In December 2017 , a La Ferrari was sold at an auction for a staggering $9 mn!

Flip side:

According to some experts, the hybrid - Holy Trinity is about to be rendered obsolete by the lightweight - Holy Trinity.

The new Holy Trinity comprises of Aston Martin's Valkyrie , McLaren's BP-23 and Mercedes AMG Project One.

The cars are very light in weight , as the name suggests , and thus they are expected to have a huge power to weight ratio.

Valkyrie is a hypercar from Aston Martin which will be limited to just 100 examples and will have a hybrid powertrain , with technical support from the Red bull Formula one team.

The BP-23 is touted to be the fastest road going McLaren ever and has a driving position akin to the legendary F1.

Mercedes is building a small capacity hybrid machine with assistance from their own Formula one team.

The Holy Trinity can heave a sigh of relief because none of these cars is around yet. However, some of the existing cars are already beating them; which includes, ironically, the models from McLaren and Porsche. The McLaren 720 S and Porsche 911 GT 2 have already surpassed their more celebrated cousins.

The problems don't end there; some of the "less mainstream" manufacturers are catching up. A Pagani Zonda R has a Nürbürgring record of 6:47 against 6:57 posted by the 918, the fastest of The Holy Trinity around the venerable track.

Some time back, Koenigsegg penned a blog. They might have been feeling frustrated because of all the talk that centred on how The Holy Trinity was the pinnacle of modern technology.  The blog begins by stating that "it is unusual for manufacturers of their stature to comment on how their car runs ". However, " in assurance to one of its customers ", they were declaring that their cars were capable of easily beating the hypercar trio.

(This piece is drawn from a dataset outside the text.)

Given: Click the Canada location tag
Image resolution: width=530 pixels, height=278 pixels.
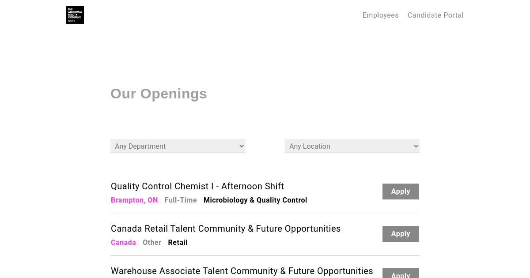Looking at the screenshot, I should tap(123, 242).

They then go on to draw a comparison between the trio and their record-setting One: 1 and Agera.

The huge gulf in performance was illustrated by comparing the claimed specifications of the trio with what Koenigsegg had actually achieved. Apparently, the trio will be left for dead in the event of them racing a Koenigsegg.

The other fringe manufacturers such as Zenvo, Hennessey, SSC and Pagani are all making ridiculously powerful cars. 1000 BHP doesn't sound like a lot anymore with the arrival of these mean machines.

The Holy Trinity may have been outpaced and outperformed; the driving experience, however, is one of a kind.

In the words of  The Grand Tour host James May, "I don't remember the last car that gave me such a fizz". He was speaking about La Ferrari.

He has even driven a Bugatti Veyron, a car in which he clocked 407 kilometres per hour, which is  57  kmph faster than what you can possibly attain in the Ferrari. In a nut shell, the "fizz" that he meant doesn't equate to sheer speed. He must have interpreted the car holistically.

Ultimately, the huge numbers on the specification list may amount to nothing, because a traffic snarl affects a hypercar as much as a lesser car. The distinction between a 900 BHP car and a 1500 BHP car is fuzzy on roads.

Even the legendary cars have gone through trying times; being shunned by speed crazed fans and falling out of favour. Yet they have survived, to this day. After all, in the end, it is not those technical specifications that matter. It is the feeling of bliss that the rides impart. It is about being part of the illustrious history of these classics.